Coco McCabe filed this report from Ethiopia, where she is reporting on the severe drought in East Africa. In August, she visited an area in northern Ethiopia – which has thus far escaped this year’s drought but has been devastated in the past – to report on initiatives to fight recurrent drought. Her reporting is featured in a World Food Day half-hour documentary special report from ViewChange and Oxfam: ViewChange:  Africa’s Last Famine,” which is available online at www.oxfamamerica.org and www.viewchange.org and broadcasts on Link TV on Friday, October 14, and Tuesday, October 18.

When we left Ethiopia’s capital of Addis Ababa for the long drive south to Yabello, the air that was cool at dawn turned dry as the sun inched higher—pucker dry, the kind that makes you lick your lips until they sting and leaves your fingertips feeling chalky. Maybe some of it was due to the dust in the air, a veil of topsoil whipped aloft by the wind and mixed with plumes of black smoke swelling from the tailpipes of trucks.

We were on our way to a triangle of drought that has plunged more than 13 million people in Kenya, Somalia, and Ethiopia into crisis. Some places are the driest they have been in 60 years and famine has struck Somalia.

We stopped to stock up on water—plastic bottles of it covered with the brand name “YES” and a tagline that declared “for a better life.” As we pulled back onto the road all I could think about were the words of our driver: “On a long journey, water is better than food.” I reached for one of the bottles and settled it in my lap, taking long swigs as the sun grew hotter.

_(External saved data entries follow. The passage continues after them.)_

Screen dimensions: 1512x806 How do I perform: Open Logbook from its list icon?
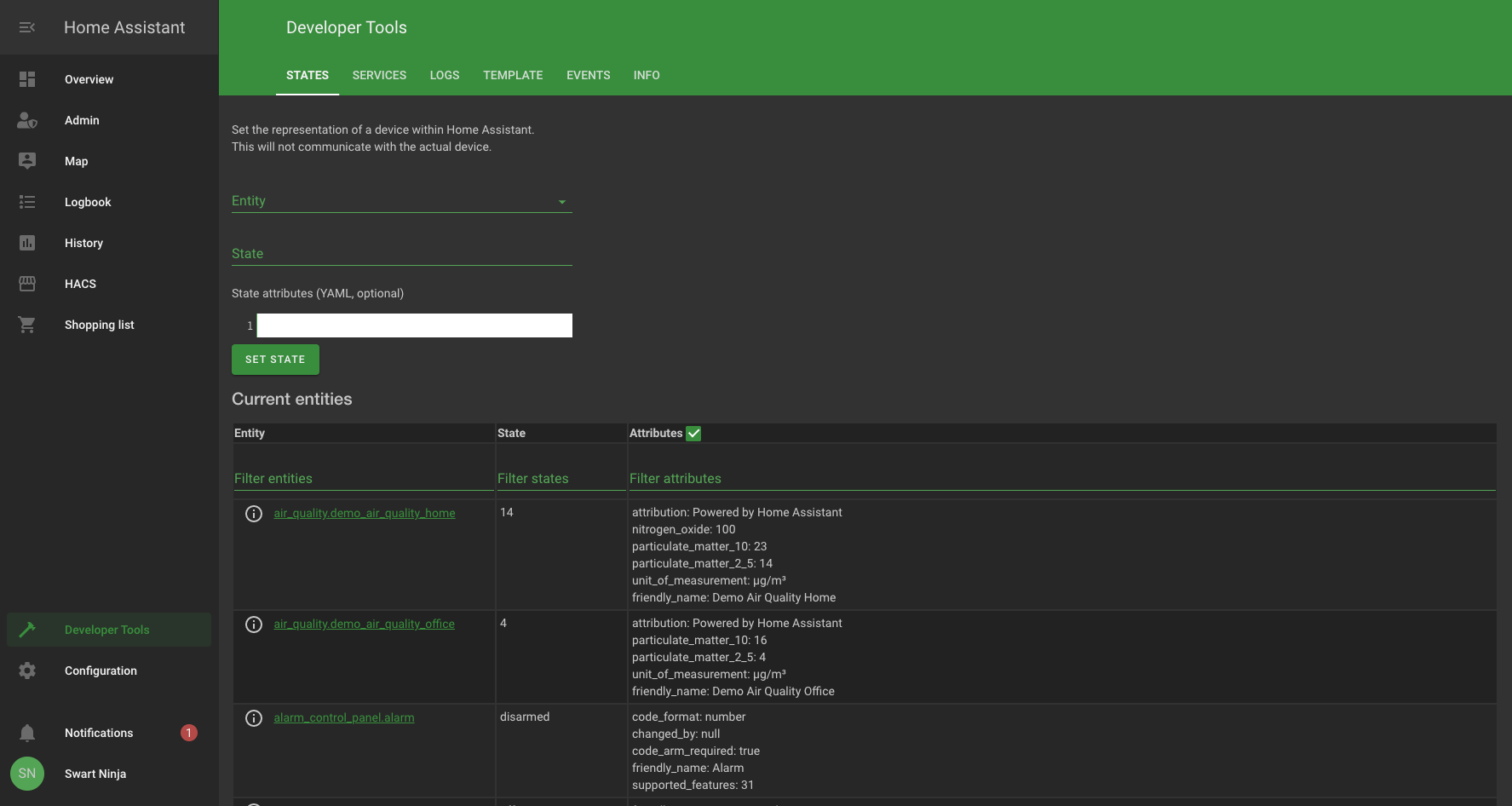coord(27,202)
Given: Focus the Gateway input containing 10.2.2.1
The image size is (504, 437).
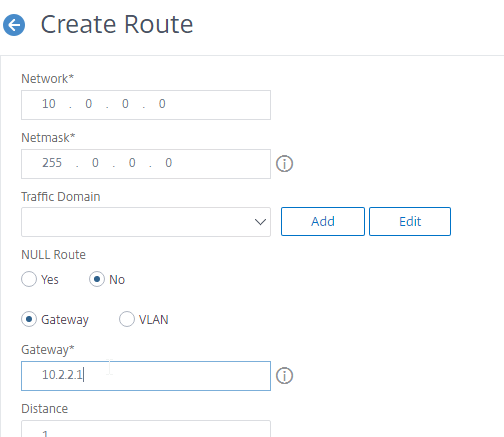Looking at the screenshot, I should pos(146,376).
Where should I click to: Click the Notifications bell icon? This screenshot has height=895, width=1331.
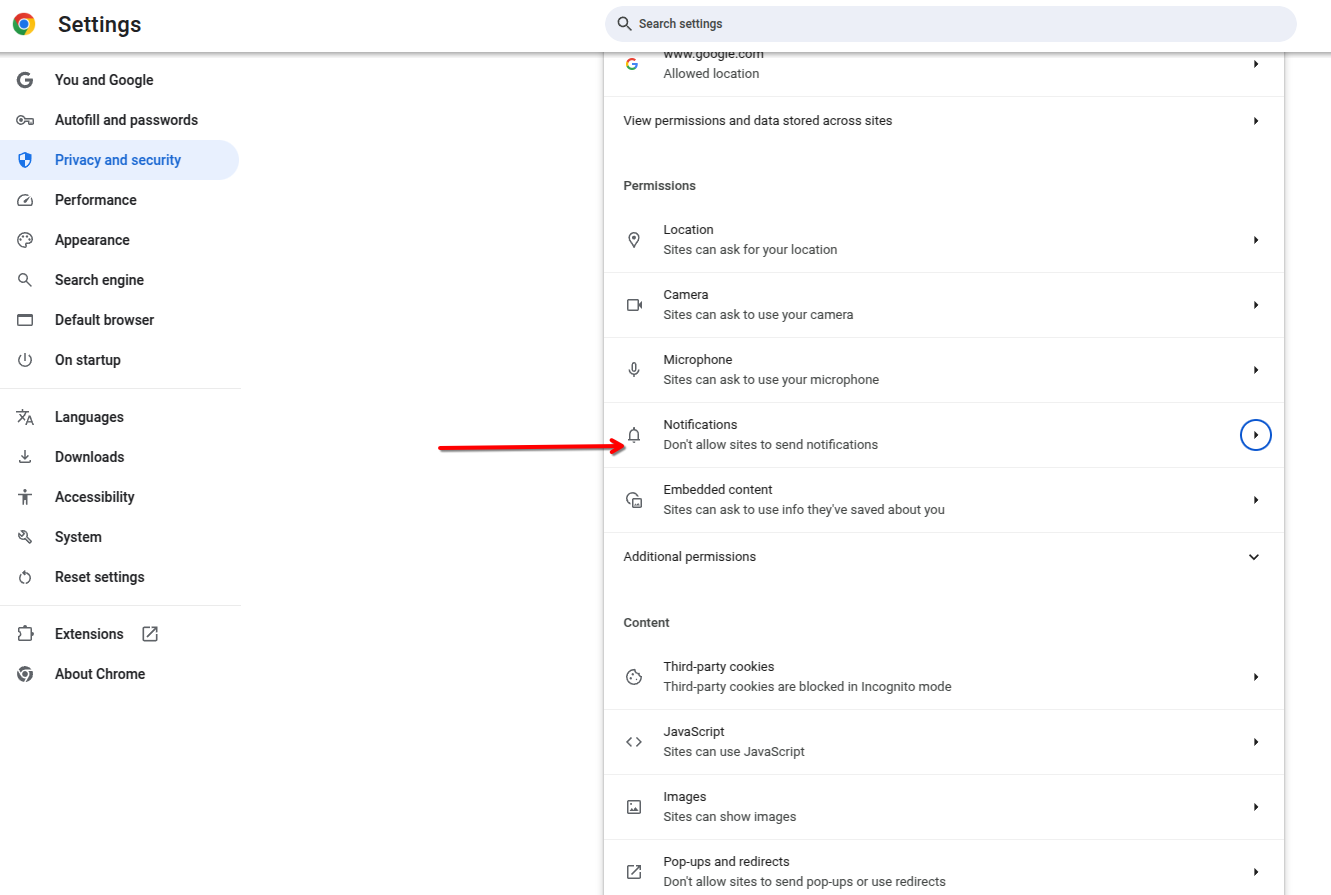click(634, 434)
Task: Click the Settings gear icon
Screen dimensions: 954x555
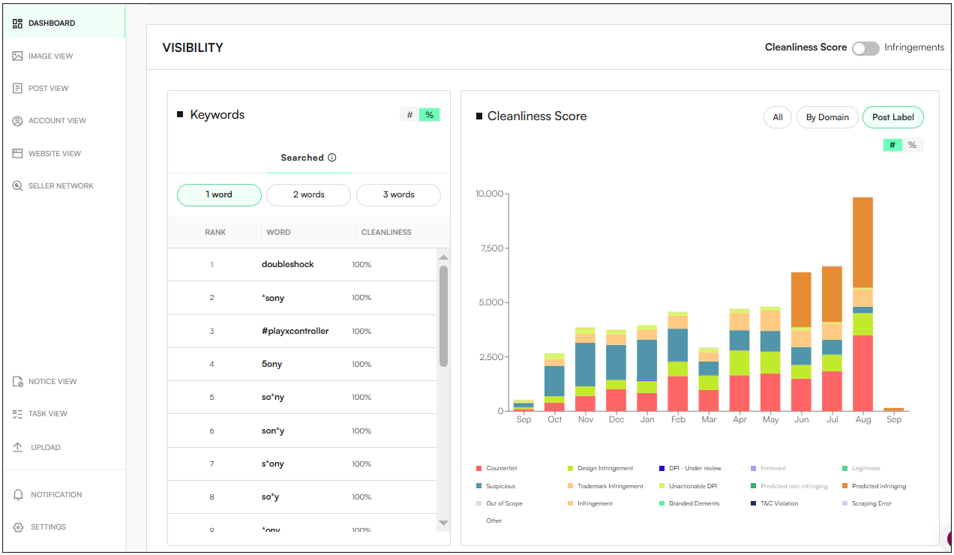Action: (18, 527)
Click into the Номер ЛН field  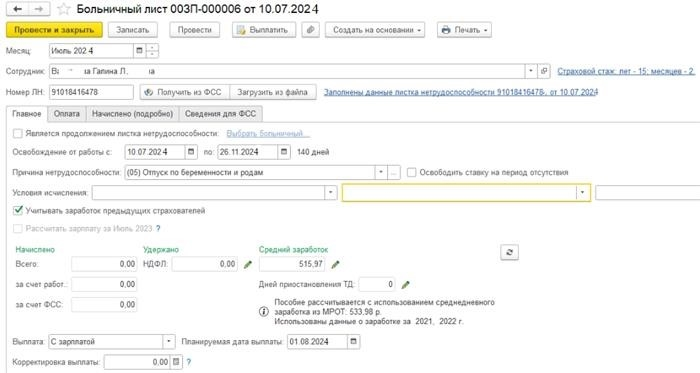pyautogui.click(x=91, y=92)
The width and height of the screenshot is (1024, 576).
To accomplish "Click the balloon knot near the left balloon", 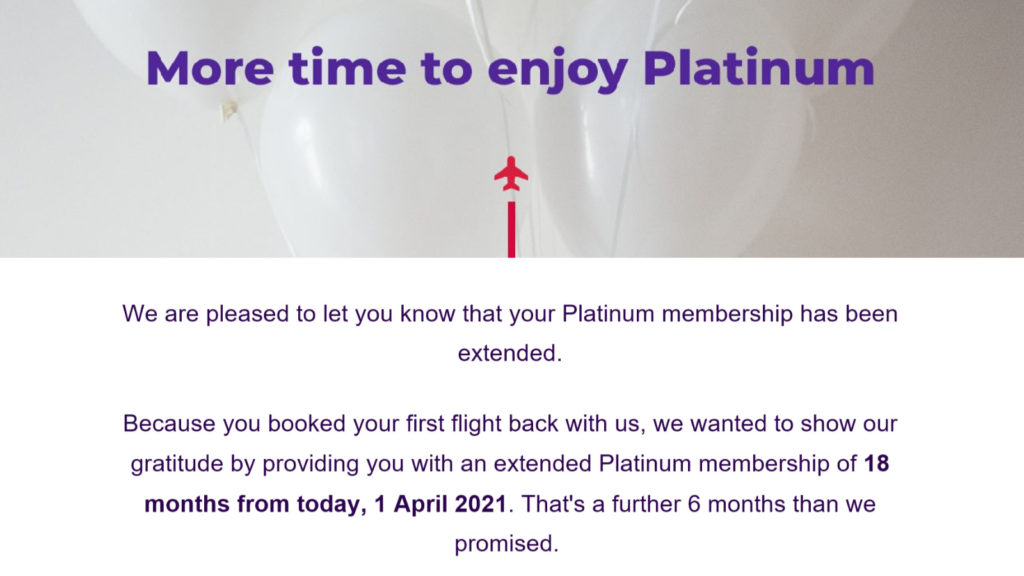I will 229,110.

Climbing through coffee country around Yirgacheffee, we entered a stretch of respite from the sun. Clouds had massed over the hills and rain drops began to pelt the windshield. The wipers whisked them away, turning a morning’s worth of dust into a film of grime. We had caught the tail end of a downpour and through the side window of our car, I watched people watch the rain, standing alone in their doorways, peering out their windows, their faces solemn. I wondered how much they knew about the drought in the south.

Near Finchawa, we passed a series of white trucks, their backs opened onto an embankment on top of which milled camels the color of sand and dust. Men were coaxing them into the trucks. Wailing as only bound camels can—plaintive and mad, it seemed to me—they were going to be taken to Djibouti, our driver said, and sold to Arab countries. Herders here sometimes try to sell their animals when drought makes living nearly impossible. Was that the case with these camels—destined for market before they got too thin?  At least one, wobbling through the dust, already was, its long legs and knob-kneed shadow making it look bonier still.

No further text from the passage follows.